La Stampa, 10 febbraio 2015
Il festival democristiano di Carlo Conti. Un usato sicuro. Gli ingredienti del caro vecchio supermaxishow pippobaudesco ci sono tutti: dalla grande star internazionale come Charlize Theron fino alla sana famiglia cattolica con sedici figli, passando ovviamente per il clamoriso ritorno di Albano e Romina. Quando servono cinque serate e 20 ore di arte varia per scegliere una canzone
Vabbé, la notizia non è uno scoop: stasera inizia il festivalon de’ festivaloni e chi vivrà vedrà (ma, fra parentesi, diciamolo una buona volta: esiste davvero qualcuno che si sciroppa tutto il Sanremone nella sua terrificante integralità? Per spiegare il mondo, Wagner ebbe bisogno di un prologo, tre giornate e circa 17 ore di musica, volendo anche un po’ migliore. A Carlo Conti servono cinque serate e 20 ore di arte varia per scegliere una canzone).

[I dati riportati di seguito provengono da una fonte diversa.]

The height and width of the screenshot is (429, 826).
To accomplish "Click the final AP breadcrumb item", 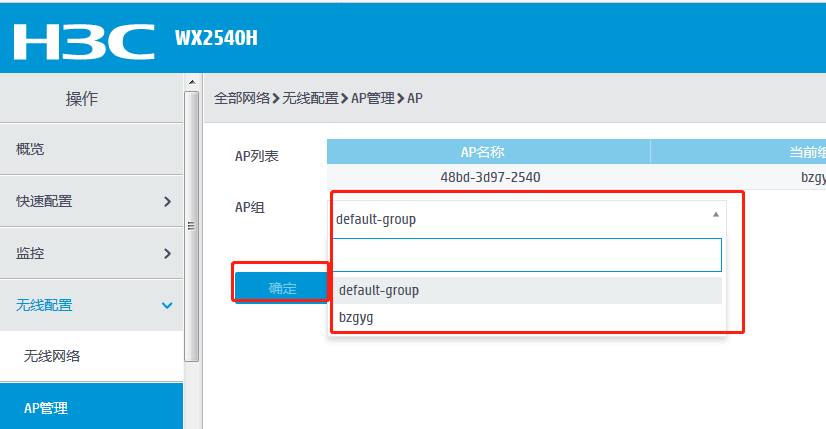I will coord(414,98).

Però, come sempre, il Sanremone ha la misteriosa proprietà di adeguarsi al clima del Paese. E anche prima di iniziare, già si è capito che questo sarà un festival tradizionale, moderato, «normale». In una parola: democristiano. Nel gran ritorno dei diccì, vecchio stile al Quirinale, 2.0 a Palazzo Chigi, va benissimo che all’Ariston ci sia la variante abbronzata di Pippo Baudo. La ribollita-connection più volte evocata c’entra nulla: è un caso che Renzi e Conti siano entrambi toscani, tanto più che Pieraccioni resta a casa (ma riciccia Panariello, un po’ come l’assassino che torna sul luogo del delitto).
C’entra invece, e molto, questa Italia 2015 in cerca di rassicurazioni. Salvo improbabili sorprese, il festival di Conti dà già un’idea di impeccabile professionismo, tecnica ineccepibile, usato sicuro. Gli ingredienti del caro vecchio supermaxishow pippobaudesco ci sono in effetti tutti: i cantanti come astuto mix di soliti noti per le care zie e di ex rapper o avanzi di talent per i gggiovani, una grande star internazionale come Charlize Theron, una gara così complessa che al confronto il decreto milleproroghe sembra il regolamento del rubamazzo, il ricordo dei nostri cari artisti defunti, la donna barbuta (Conchita Wurst) ma anche la sana famiglia cattolica con tanti pupi (gli Anania, sedici figli) e le celebri durate alluvionali tipicamente sanremesi.
Il salto rispetto alla sinistra fighetta degli anni scorsi non potrebbe essere più netto. Certo, anche Fazio e compagni ostensero le gemelle Kessler, la Carrà, Franca Valeri e addirittura il mago Silvan, ma mettendoli come fra virgolette, operazioni nostalgia, citazioni ironiche di un passato in bianco e nero funzionale alla loro tivù pedagogica e perbenista. Invece il gran ritorno di Al Bano e Romina Power è proprio il pezzo forte della prima serata della gestione Conti, come se davvero sia quello che le famigliole italiane riunite attorno alla tivù vogliono vedere. La coppia già scoppiata che si riaccoppia, il passato che non passa: ed è subito Sanremone.